### DATA TO USE
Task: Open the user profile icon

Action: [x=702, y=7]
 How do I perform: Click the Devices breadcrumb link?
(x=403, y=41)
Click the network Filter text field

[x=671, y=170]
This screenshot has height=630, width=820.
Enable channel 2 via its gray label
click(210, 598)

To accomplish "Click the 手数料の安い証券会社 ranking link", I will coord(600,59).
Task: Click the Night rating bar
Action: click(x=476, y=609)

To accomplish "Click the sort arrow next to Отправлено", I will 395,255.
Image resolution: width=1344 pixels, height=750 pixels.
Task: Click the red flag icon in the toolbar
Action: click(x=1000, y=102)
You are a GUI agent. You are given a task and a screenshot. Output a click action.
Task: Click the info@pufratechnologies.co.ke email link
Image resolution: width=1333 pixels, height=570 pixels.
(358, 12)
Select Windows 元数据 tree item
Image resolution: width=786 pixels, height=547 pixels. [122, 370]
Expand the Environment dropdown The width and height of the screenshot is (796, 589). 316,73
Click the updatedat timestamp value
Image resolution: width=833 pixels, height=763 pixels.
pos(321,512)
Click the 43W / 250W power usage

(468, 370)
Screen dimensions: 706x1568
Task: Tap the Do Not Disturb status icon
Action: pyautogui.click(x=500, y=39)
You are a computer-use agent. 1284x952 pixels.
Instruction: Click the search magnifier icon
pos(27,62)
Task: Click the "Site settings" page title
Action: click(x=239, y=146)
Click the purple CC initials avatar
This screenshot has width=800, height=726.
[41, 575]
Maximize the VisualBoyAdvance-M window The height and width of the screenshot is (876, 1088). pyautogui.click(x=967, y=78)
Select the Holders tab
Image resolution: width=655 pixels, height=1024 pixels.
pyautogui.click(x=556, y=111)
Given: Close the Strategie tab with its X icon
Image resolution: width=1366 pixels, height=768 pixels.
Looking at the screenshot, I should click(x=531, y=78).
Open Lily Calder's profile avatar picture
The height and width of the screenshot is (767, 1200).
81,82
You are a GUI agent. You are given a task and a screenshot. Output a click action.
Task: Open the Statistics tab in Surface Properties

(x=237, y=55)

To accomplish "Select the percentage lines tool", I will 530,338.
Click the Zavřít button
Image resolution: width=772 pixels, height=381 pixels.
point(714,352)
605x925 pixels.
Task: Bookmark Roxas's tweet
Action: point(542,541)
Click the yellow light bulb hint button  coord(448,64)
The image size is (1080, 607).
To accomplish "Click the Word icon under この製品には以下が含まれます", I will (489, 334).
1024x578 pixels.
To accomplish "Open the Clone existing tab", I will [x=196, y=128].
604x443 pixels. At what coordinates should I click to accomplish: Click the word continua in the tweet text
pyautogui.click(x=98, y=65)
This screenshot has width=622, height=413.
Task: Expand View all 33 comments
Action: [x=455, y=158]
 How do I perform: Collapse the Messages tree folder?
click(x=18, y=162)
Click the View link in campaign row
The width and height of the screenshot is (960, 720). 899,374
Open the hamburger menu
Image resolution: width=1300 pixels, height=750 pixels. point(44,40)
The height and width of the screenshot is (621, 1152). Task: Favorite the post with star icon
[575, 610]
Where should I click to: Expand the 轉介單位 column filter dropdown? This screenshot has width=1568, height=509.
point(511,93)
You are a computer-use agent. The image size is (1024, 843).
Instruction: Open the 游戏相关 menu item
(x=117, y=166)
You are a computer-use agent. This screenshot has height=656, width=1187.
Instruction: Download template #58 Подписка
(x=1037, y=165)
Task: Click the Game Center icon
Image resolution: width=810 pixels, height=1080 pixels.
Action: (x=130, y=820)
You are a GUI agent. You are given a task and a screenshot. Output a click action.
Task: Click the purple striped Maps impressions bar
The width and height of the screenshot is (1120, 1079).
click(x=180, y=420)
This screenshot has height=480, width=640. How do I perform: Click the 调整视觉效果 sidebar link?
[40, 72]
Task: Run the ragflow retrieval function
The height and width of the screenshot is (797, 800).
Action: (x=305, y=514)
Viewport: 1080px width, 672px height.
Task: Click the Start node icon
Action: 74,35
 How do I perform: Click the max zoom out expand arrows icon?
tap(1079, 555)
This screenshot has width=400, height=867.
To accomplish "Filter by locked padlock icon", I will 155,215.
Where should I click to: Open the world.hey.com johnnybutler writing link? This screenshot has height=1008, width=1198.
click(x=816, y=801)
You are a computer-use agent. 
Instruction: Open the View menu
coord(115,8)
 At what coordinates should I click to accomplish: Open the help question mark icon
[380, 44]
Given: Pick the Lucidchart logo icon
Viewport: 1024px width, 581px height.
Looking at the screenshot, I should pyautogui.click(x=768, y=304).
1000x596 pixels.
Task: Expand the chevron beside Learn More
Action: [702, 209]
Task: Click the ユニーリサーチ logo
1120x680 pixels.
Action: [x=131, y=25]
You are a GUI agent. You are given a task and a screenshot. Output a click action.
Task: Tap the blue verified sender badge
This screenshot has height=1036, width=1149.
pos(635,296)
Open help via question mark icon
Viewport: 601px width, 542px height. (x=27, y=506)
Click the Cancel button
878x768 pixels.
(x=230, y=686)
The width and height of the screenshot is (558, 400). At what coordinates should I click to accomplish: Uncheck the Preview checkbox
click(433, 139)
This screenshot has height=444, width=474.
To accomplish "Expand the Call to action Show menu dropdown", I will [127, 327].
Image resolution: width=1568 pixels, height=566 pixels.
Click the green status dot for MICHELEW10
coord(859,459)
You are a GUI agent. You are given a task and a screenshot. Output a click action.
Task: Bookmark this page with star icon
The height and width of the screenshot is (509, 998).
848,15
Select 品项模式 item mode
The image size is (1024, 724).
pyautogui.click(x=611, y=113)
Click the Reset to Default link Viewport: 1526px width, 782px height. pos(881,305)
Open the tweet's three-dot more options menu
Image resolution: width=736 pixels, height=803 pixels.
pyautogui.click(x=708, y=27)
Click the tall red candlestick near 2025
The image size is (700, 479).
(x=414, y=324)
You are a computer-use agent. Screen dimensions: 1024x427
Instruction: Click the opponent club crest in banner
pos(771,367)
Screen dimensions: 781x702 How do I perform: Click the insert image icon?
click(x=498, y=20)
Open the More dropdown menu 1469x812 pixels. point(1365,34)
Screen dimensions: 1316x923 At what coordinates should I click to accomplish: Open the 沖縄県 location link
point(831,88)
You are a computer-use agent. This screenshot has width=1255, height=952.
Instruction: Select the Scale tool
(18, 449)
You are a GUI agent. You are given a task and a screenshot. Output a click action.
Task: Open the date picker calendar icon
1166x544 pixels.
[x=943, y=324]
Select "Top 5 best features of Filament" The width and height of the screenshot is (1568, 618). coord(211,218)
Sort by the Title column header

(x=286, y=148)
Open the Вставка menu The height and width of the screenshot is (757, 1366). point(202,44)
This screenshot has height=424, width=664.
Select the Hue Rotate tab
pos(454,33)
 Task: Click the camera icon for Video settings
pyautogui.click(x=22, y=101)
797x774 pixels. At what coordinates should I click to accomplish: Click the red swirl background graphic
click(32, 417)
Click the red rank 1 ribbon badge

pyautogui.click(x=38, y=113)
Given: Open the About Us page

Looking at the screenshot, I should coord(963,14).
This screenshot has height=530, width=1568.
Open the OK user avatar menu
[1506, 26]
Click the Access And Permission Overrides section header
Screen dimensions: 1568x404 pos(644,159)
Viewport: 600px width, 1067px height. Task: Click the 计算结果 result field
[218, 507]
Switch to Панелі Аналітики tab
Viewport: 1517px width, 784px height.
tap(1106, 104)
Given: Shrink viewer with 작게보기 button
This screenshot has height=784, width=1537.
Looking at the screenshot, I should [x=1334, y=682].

### WORK TASK
Reproduce every line above, keeping each word exactly as it appears.

### THE COMPLETED TASK
Task: Open the user profile icon

Action: [x=702, y=7]
 How do I perform: Click the Devices breadcrumb link?
(x=403, y=41)
Click the network Filter text field

[x=671, y=170]
This screenshot has height=630, width=820.
Enable channel 2 via its gray label
click(210, 598)

To accomplish "Click the 手数料の安い証券会社 ranking link", I will coord(600,59).
Task: Click the Night rating bar
Action: click(x=476, y=609)

To accomplish "Click the sort arrow next to Отправлено", I will 395,255.
Image resolution: width=1344 pixels, height=750 pixels.
Task: Click the red flag icon in the toolbar
Action: click(x=1000, y=102)
You are a GUI agent. You are given a task and a screenshot. Output a click action.
Task: Click the info@pufratechnologies.co.ke email link
Image resolution: width=1333 pixels, height=570 pixels.
(358, 12)
Select Windows 元数据 tree item
Image resolution: width=786 pixels, height=547 pixels. [122, 370]
Expand the Environment dropdown The width and height of the screenshot is (796, 589). 316,73
Click the updatedat timestamp value
Image resolution: width=833 pixels, height=763 pixels.
pos(321,512)
Click the 43W / 250W power usage

(468, 370)
Screen dimensions: 706x1568
Task: Tap the Do Not Disturb status icon
Action: pyautogui.click(x=500, y=39)
You are a computer-use agent. 1284x952 pixels.
Instruction: Click the search magnifier icon
pos(27,62)
Task: Click the "Site settings" page title
Action: click(x=239, y=146)
Click the purple CC initials avatar
This screenshot has width=800, height=726.
[41, 575]
Maximize the VisualBoyAdvance-M window The height and width of the screenshot is (876, 1088). pyautogui.click(x=967, y=78)
Select the Holders tab
Image resolution: width=655 pixels, height=1024 pixels.
pyautogui.click(x=556, y=111)
Given: Close the Strategie tab with its X icon
Image resolution: width=1366 pixels, height=768 pixels.
Looking at the screenshot, I should click(x=531, y=78).
Open Lily Calder's profile avatar picture
The height and width of the screenshot is (767, 1200).
81,82
You are a GUI agent. You are given a task and a screenshot. Output a click action.
Task: Open the Statistics tab in Surface Properties

(x=237, y=55)

To accomplish "Select the percentage lines tool", I will 530,338.
Click the Zavřít button
Image resolution: width=772 pixels, height=381 pixels.
point(714,352)
605x925 pixels.
Task: Bookmark Roxas's tweet
Action: point(542,541)
Click the yellow light bulb hint button  coord(448,64)
The image size is (1080, 607).
To accomplish "Click the Word icon under この製品には以下が含まれます", I will (489, 334).
1024x578 pixels.
To accomplish "Open the Clone existing tab", I will [x=196, y=128].
604x443 pixels. At what coordinates should I click to accomplish: Click the word continua in the tweet text
pyautogui.click(x=98, y=65)
This screenshot has width=622, height=413.
Task: Expand View all 33 comments
Action: [x=455, y=158]
 How do I perform: Collapse the Messages tree folder?
click(x=18, y=162)
Click the View link in campaign row
The width and height of the screenshot is (960, 720). 899,374
Open the hamburger menu
Image resolution: width=1300 pixels, height=750 pixels. point(44,40)
The height and width of the screenshot is (621, 1152). Task: Favorite the post with star icon
[575, 610]
Where should I click to: Expand the 轉介單位 column filter dropdown? This screenshot has width=1568, height=509.
point(511,93)
You are a computer-use agent. The image size is (1024, 843).
Instruction: Open the 游戏相关 menu item
(x=117, y=166)
You are a computer-use agent. This screenshot has height=656, width=1187.
Instruction: Download template #58 Подписка
(x=1037, y=165)
Task: Click the Game Center icon
Image resolution: width=810 pixels, height=1080 pixels.
Action: (x=130, y=820)
You are a GUI agent. You are given a task and a screenshot. Output a click action.
Task: Click the purple striped Maps impressions bar
The width and height of the screenshot is (1120, 1079).
click(x=180, y=420)
This screenshot has height=480, width=640. How do I perform: Click the 调整视觉效果 sidebar link?
[40, 72]
Task: Run the ragflow retrieval function
The height and width of the screenshot is (797, 800).
Action: (x=305, y=514)
Viewport: 1080px width, 672px height.
Task: Click the Start node icon
Action: 74,35
 How do I perform: Click the max zoom out expand arrows icon?
tap(1079, 555)
This screenshot has width=400, height=867.
To accomplish "Filter by locked padlock icon", I will 155,215.
Where should I click to: Open the world.hey.com johnnybutler writing link? This screenshot has height=1008, width=1198.
click(x=816, y=801)
You are a computer-use agent. 
Instruction: Open the View menu
coord(115,8)
 At what coordinates should I click to accomplish: Open the help question mark icon
[380, 44]
Given: Pick the Lucidchart logo icon
Viewport: 1024px width, 581px height.
Looking at the screenshot, I should pyautogui.click(x=768, y=304).
1000x596 pixels.
Task: Expand the chevron beside Learn More
Action: [702, 209]
Task: Click the ユニーリサーチ logo
1120x680 pixels.
Action: [x=131, y=25]
You are a GUI agent. You are given a task and a screenshot. Output a click action.
Task: Tap the blue verified sender badge
This screenshot has height=1036, width=1149.
pos(635,296)
Open help via question mark icon
Viewport: 601px width, 542px height. (x=27, y=506)
Click the Cancel button
878x768 pixels.
(x=230, y=686)
The width and height of the screenshot is (558, 400). At what coordinates should I click to accomplish: Uncheck the Preview checkbox
click(433, 139)
This screenshot has height=444, width=474.
To accomplish "Expand the Call to action Show menu dropdown", I will [127, 327].
Image resolution: width=1568 pixels, height=566 pixels.
Click the green status dot for MICHELEW10
coord(859,459)
You are a GUI agent. You are given a task and a screenshot. Output a click action.
Task: Bookmark this page with star icon
The height and width of the screenshot is (509, 998).
848,15
Select 品项模式 item mode
The image size is (1024, 724).
pyautogui.click(x=611, y=113)
Click the Reset to Default link Viewport: 1526px width, 782px height. pos(881,305)
Open the tweet's three-dot more options menu
Image resolution: width=736 pixels, height=803 pixels.
pyautogui.click(x=708, y=27)
Click the tall red candlestick near 2025
The image size is (700, 479).
(x=414, y=324)
You are a computer-use agent. Screen dimensions: 1024x427
Instruction: Click the opponent club crest in banner
pos(771,367)
Screen dimensions: 781x702 How do I perform: Click the insert image icon?
click(x=498, y=20)
Open the More dropdown menu 1469x812 pixels. point(1365,34)
Screen dimensions: 1316x923 At what coordinates should I click to accomplish: Open the 沖縄県 location link
point(831,88)
You are a computer-use agent. This screenshot has width=1255, height=952.
Instruction: Select the Scale tool
(18, 449)
You are a GUI agent. You are given a task and a screenshot. Output a click action.
Task: Open the date picker calendar icon
1166x544 pixels.
[x=943, y=324]
Select "Top 5 best features of Filament" The width and height of the screenshot is (1568, 618). coord(211,218)
Sort by the Title column header

(x=286, y=148)
Open the Вставка menu The height and width of the screenshot is (757, 1366). point(202,44)
This screenshot has height=424, width=664.
Select the Hue Rotate tab
pos(454,33)
 Task: Click the camera icon for Video settings
pyautogui.click(x=22, y=101)
797x774 pixels. At what coordinates should I click to accomplish: Click the red swirl background graphic
click(32, 417)
Click the red rank 1 ribbon badge

pyautogui.click(x=38, y=113)
Given: Open the About Us page

Looking at the screenshot, I should coord(963,14).
This screenshot has height=530, width=1568.
Open the OK user avatar menu
[1506, 26]
Click the Access And Permission Overrides section header
Screen dimensions: 1568x404 pos(644,159)
Viewport: 600px width, 1067px height. Task: Click the 计算结果 result field
[218, 507]
Switch to Панелі Аналітики tab
Viewport: 1517px width, 784px height.
tap(1106, 104)
Given: Shrink viewer with 작게보기 button
This screenshot has height=784, width=1537.
Looking at the screenshot, I should [x=1334, y=682].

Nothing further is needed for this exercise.